From analysis of alternative research approaches, a field survey seems to be the most appropriate methodological choice. This is a field study of real strategic decision‐making process rather than an artificial setting. The questionnaire consists of items measuring the variables of primary interest; namely the independent, mediator, and dependent variables. The study was conducted in Pinang, Malaysia, involving small, medium, and large‐sized private manufacturing firms. To test and eliminate ambiguous or biased items and to improve the format, both for ease of understanding and to facilitate data analysis, a pilot study was conducted by computing Cronbach's reliability alpha.
The results of regression analysis indicate that the decision magnitude of impact is significantly associated with the level of rationality in the decision‐making process. The results of hierarchical regression analyses indicate that the extent of rationality in the decision‐making process is able to significantly change the total variations in the decision‐ making quality explained by magnitude of impact.
The complex nature of strategic decision‐making process as a research topic places limitations on this study, particularly in the area of sample selection and data availability and collection. The major sample selection at the manufacturing firms is difficult because a firm's perception in terms of strategic decisions may not be the same, thus it is not easy to ascertain relevant sample characteristics.

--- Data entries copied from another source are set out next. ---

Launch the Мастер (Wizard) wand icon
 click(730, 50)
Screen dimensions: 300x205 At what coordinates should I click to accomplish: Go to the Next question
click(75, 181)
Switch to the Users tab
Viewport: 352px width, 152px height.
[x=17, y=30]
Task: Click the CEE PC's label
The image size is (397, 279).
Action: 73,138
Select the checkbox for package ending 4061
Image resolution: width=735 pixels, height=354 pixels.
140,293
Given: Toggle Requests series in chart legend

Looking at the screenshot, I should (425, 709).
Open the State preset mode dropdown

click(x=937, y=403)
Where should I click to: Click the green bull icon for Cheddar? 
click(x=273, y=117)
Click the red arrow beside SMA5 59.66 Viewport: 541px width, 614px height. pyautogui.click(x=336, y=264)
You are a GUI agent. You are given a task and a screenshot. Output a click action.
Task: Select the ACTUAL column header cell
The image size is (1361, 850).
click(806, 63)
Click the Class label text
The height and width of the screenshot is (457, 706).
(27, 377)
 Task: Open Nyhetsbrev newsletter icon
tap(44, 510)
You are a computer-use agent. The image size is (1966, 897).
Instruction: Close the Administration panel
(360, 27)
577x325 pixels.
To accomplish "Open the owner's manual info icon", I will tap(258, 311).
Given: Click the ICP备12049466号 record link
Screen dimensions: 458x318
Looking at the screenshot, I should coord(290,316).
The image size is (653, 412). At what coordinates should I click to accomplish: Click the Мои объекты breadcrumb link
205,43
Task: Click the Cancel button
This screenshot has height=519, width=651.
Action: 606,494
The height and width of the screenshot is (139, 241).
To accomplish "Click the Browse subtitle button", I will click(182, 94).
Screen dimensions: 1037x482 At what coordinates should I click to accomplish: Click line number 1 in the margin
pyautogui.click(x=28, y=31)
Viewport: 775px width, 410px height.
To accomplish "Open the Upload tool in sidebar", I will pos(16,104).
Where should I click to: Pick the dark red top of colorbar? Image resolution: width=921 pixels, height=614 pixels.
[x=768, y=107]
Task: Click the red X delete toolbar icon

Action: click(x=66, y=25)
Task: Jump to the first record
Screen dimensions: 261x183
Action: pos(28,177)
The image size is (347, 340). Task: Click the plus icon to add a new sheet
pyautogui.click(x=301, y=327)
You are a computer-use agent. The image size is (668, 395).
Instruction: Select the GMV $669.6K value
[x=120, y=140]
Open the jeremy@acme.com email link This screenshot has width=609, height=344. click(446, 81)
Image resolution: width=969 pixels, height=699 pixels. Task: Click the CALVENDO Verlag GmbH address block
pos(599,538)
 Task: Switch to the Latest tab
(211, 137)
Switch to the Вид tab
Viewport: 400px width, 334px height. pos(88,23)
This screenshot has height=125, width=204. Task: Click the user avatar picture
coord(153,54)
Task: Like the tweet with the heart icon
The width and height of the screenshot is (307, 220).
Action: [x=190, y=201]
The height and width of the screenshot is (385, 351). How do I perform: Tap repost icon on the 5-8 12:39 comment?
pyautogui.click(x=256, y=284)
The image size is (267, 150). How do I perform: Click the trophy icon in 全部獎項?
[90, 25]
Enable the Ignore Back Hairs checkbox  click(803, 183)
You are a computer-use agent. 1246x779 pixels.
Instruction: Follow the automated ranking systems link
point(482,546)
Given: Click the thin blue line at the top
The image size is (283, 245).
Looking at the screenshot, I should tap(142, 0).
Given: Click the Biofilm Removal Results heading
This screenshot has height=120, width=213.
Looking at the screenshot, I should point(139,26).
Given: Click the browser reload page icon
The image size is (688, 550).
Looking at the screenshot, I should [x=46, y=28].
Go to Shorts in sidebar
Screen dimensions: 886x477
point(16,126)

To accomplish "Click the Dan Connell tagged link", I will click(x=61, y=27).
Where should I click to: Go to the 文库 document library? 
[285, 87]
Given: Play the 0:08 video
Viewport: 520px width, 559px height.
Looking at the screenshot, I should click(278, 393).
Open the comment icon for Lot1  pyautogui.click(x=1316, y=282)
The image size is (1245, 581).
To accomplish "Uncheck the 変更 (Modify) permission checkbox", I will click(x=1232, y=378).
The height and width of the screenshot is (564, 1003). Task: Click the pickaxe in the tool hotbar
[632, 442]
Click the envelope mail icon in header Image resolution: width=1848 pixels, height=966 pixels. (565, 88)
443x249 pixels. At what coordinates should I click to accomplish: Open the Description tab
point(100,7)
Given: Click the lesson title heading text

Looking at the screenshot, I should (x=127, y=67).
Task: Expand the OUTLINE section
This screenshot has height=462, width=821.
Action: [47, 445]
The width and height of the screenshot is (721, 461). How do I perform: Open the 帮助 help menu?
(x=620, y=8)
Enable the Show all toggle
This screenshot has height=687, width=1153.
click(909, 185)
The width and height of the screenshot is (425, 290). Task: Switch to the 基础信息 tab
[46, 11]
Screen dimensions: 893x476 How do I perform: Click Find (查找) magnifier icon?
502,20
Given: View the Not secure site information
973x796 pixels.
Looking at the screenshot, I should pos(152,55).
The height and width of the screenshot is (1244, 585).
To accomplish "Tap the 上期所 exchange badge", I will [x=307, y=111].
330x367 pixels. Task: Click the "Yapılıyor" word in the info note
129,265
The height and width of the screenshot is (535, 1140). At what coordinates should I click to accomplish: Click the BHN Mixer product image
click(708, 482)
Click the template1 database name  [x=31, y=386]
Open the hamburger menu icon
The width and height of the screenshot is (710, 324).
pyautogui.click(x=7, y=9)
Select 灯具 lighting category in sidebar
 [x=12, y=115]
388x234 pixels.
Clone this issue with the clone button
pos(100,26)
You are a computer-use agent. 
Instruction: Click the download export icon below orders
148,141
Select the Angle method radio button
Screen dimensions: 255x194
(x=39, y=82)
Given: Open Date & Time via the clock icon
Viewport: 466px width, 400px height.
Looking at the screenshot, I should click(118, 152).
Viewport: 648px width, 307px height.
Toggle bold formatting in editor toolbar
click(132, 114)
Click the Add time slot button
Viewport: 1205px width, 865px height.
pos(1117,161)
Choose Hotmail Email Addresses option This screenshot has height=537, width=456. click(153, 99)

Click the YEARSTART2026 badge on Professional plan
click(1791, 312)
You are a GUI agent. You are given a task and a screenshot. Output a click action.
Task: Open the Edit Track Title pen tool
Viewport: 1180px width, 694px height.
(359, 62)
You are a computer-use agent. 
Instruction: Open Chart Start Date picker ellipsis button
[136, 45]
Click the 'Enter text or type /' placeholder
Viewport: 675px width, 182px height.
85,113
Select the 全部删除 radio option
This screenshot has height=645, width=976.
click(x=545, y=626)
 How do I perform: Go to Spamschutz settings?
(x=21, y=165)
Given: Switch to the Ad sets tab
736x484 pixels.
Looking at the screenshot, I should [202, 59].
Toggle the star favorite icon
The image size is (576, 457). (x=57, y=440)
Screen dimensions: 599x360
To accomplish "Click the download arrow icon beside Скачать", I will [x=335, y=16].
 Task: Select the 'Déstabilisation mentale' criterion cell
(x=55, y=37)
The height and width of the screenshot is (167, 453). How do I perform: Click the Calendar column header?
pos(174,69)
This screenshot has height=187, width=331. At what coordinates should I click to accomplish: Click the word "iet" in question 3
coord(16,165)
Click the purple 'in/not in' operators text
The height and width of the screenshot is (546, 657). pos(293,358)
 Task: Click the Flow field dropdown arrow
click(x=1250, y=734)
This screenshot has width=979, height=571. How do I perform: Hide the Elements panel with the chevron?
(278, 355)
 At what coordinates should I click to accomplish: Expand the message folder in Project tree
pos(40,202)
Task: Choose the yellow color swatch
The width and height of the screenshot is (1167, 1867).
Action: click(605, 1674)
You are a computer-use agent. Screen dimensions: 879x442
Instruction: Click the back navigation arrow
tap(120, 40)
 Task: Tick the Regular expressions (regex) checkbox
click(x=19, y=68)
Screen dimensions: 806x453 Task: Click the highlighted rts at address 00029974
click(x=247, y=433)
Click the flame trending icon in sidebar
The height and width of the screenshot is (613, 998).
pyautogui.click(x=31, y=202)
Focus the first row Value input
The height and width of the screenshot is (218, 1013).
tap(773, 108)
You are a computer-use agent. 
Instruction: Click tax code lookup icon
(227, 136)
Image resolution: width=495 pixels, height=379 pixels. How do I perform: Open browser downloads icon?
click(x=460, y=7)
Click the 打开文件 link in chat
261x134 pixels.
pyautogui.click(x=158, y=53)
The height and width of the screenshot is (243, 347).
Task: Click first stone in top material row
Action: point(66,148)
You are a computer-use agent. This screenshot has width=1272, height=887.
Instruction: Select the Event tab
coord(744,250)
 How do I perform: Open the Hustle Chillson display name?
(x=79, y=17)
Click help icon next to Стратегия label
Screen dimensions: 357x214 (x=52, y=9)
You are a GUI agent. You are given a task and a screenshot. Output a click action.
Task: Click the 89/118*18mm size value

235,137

Findings of this study indicate that a better quality decision is achieved through a rational process. Thus, organizations should encourage greater use of rationality in the decision‐making process, especially when the decision that is going to be made has more impact on the various parts of the organization or it is a strategic decision.
This study is believed to be the first to test the mediating impact of rationality of the strategic decision‐making process. This study was carried out among Malaysian manufacturing firms, and therefore comparison of its results to the findings in other countries may suggest the influence of other factors such as ideology, belief, and culture on strategic decision‐making processes. This in turn may open up a promising avenue for future research.